Ask just about any founder the number one resource they feel they need to get started. The answer you will most likely hear? Seed money.
These days, it has basically become a requirement for startups to get funding with venture capital. There’s an emphasis on scaling as quickly as possible, because growth is believed to reflect future success and an eventual high dollar payout.
But does this method actually produce the desired results? Michael Levine of Global Food Solutions, a New York-based company that provides high quality, locally sourced food products to schools across the US, says he’s succeeded by following a different strategy.
The 24-year-old CEO and chef now makes over $15 million in revenue annually, and hasn’t given stake of his business to investors. He says he isn’t willing to force business growth, and instead focuses on staying flexible and present.
I caught up with Levine about his commitment to honoring the process of his startup’s development on this week’s podcast episode, “Why You Can’t Rush Growth w/ Food Company Founder Michael Levine Who Generates $15 Million In Revenue Annually.”
It all started with a muffin. The artificially flavored, high-fructose corn syrup filled bakery item troubled Levine and inspired him to create a healthier version. He swapped oil for applesauce, switched to whole grains, and sweetened it with yogurt. At this point, he had no intention of impacting anyone else (like the three million students he does today) — he was simply focused on creating a quality muffin.
When Levine launched the muffin, he focused on finding existing large scale networks of distribution, which let him to the NYC public school system. After sending a few emails to key decision makers branding himself as a recent college graduate looking to sell his product he was able to secure a meeting. Soon after he began receiving offers soliciting over one million muffins a month.
Levine’s healthy initiative coincided with the launch of Michelle Obama’s “Let’s Move!” program in 2010, aimed towards fighting childhood obesity, which put the school food service industry in desperate need of nutritious food products.
Although the monthly output of one million muffins would have yielded tremendous profits, Levine felt it was a stretch. He opted instead to grow the business at a pace he could manage, one step at a time–sourcing local bakeries for production and having his clients pick up the product instead of offering delivery.

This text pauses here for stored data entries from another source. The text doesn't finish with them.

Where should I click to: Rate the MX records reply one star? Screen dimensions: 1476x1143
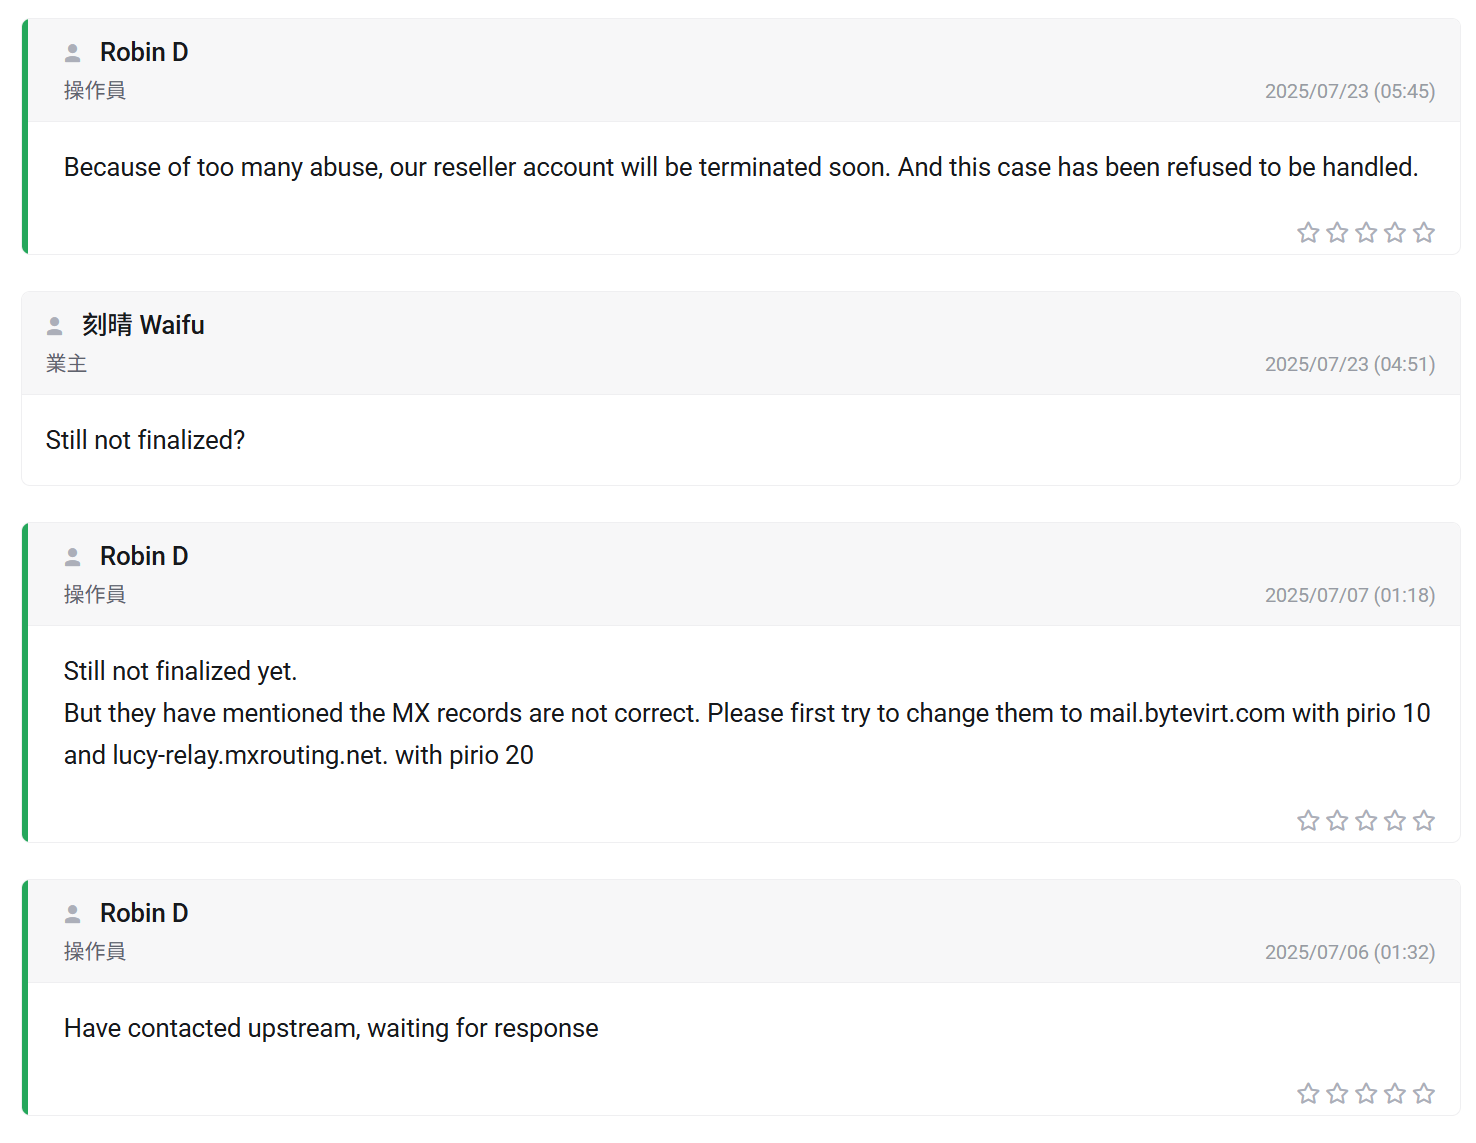(1308, 821)
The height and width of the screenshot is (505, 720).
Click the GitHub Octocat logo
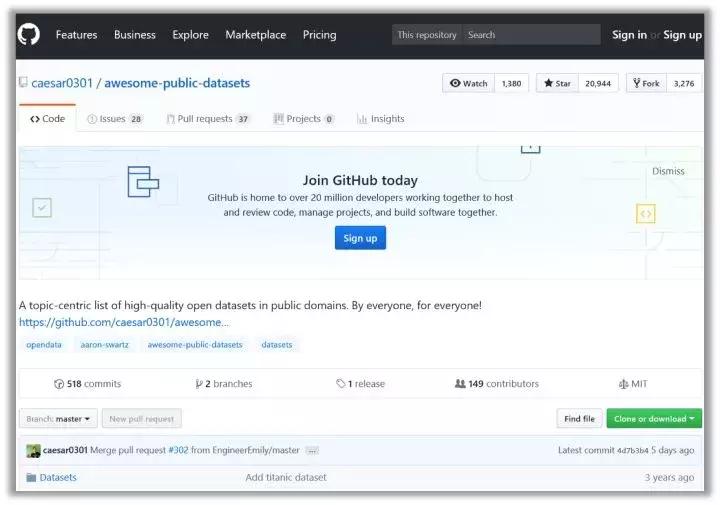(x=29, y=35)
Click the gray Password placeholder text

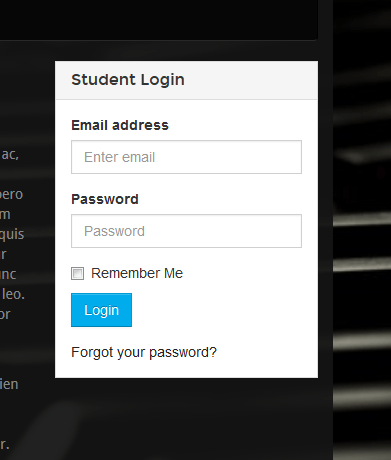point(114,231)
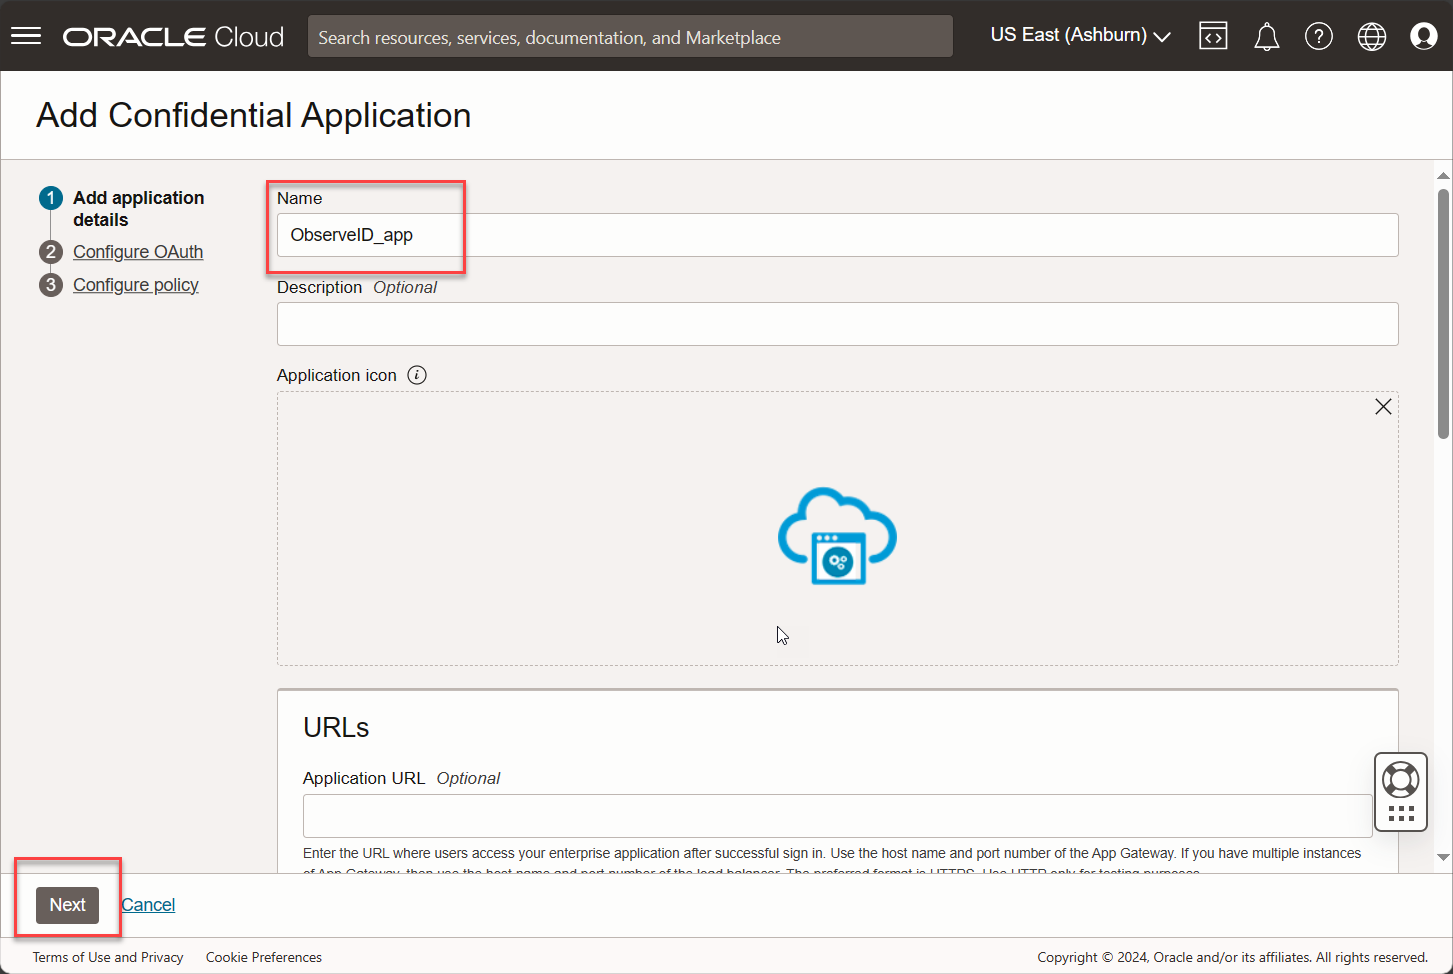
Task: Expand the US East (Ashburn) region dropdown
Action: 1080,35
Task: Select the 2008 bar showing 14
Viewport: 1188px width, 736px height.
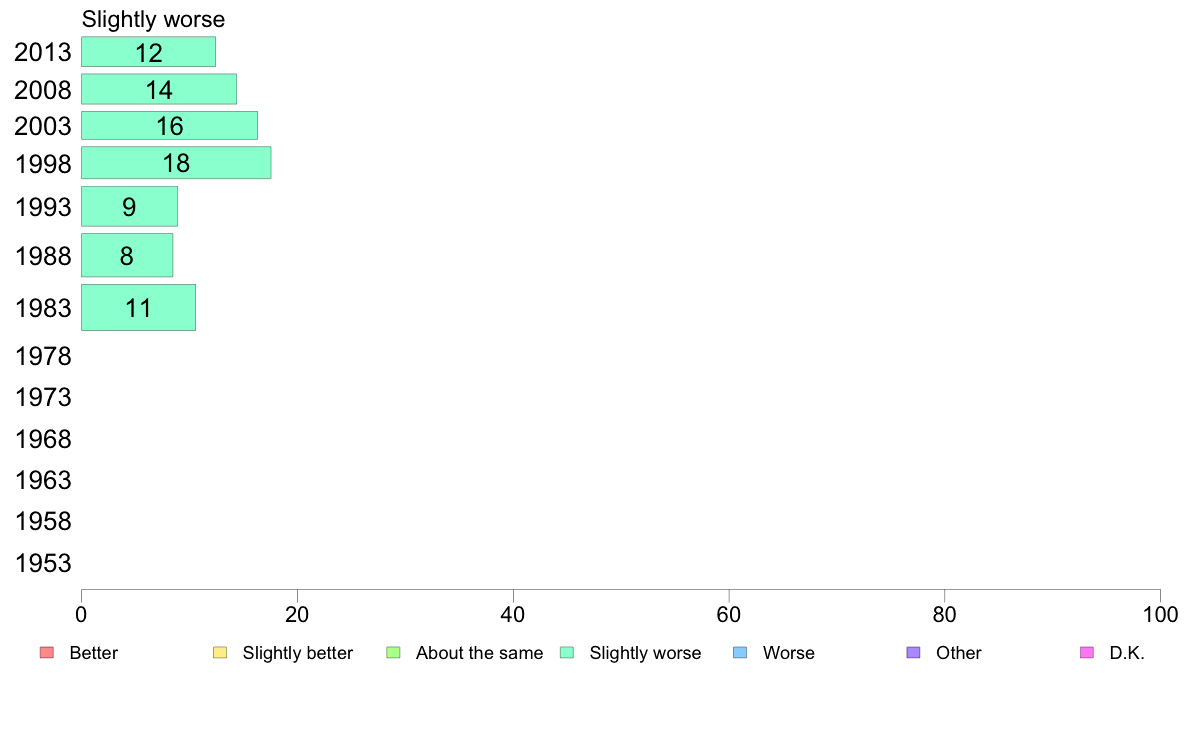Action: 159,89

Levine was clear that he didn’t want to focus his efforts on playing in the ‘venture capital bubble’. As he saw it, “I struggled to comprehend this philosophy that it’s okay for a startup to not make money for long periods of time. I wanted to create a revenue generating model from the start instead of taking venture capital money, hiring a bunch of people, and growing the company overnight.” Levine goes on to say, “Let it grow at the rate it is supposed to without forcing that growth.”
That choice proved to be incredibly valuable. In allowing the business to unfold naturally, without pressure from funders, Levine was able to focus on quality and production, which set his company apart from others in the industry. Ultimately, this led to over $15 million in annual revenue.

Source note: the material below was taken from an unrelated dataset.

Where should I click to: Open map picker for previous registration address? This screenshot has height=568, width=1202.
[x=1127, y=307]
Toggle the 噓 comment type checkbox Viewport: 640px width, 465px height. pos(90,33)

Want to take a similar approach when starting your company? Consider the following steps to know when to back off and let your business run its course for a more natural growth process.
It doesn’t have to be perfect to be profitable. When you let go of the need to be perfect, you open yourself up to release more products that will probably satisfy the market need just as well. “Some of the best baseball players in history bat 300 (out of 1000) and they’re getting paid 100 million dollars. So every ideation you have, it’s not going to be perfect, nor should it be,” Levine says.
Don’t rush into growth. Growing should feel natural — think of how an organism grows at a steady rate to sustain itself every step of the way. If the lungs were to grow too fast, the tissue might tear and the entire breathing process would be destroyed. Allow your company to acquire the necessary resources in every department first, and you will find that when you are ready to upsize, the right opportunities will present themselves at the right time.
Your first idea isn’t always your best. Give yourself room to go through the creative process. Levine shares, “I think a lot of people get stuck in the mindset that they’ve had this great idea and they’ve put the whole thing together and they plan to execute that, but a lot of times you can’t execute what happens on paper because there’s a lot of dynamics that are gonna change when you bring a project from inception to reality.” Be patient and let experimentation happen as often as it needs to.
Failure is part of the process. Making mistakes is part of the natural progression of the creative process — it alerts you to what isn’t working so you can build a better product. The more you fail, the better the result you’ll end up with. Try to disidentify with the emotional aspect of failure and use it as a platform to improve. Levine says, “I view failure more as just you’re turning the car to the left and now you’re not going straight anymore.”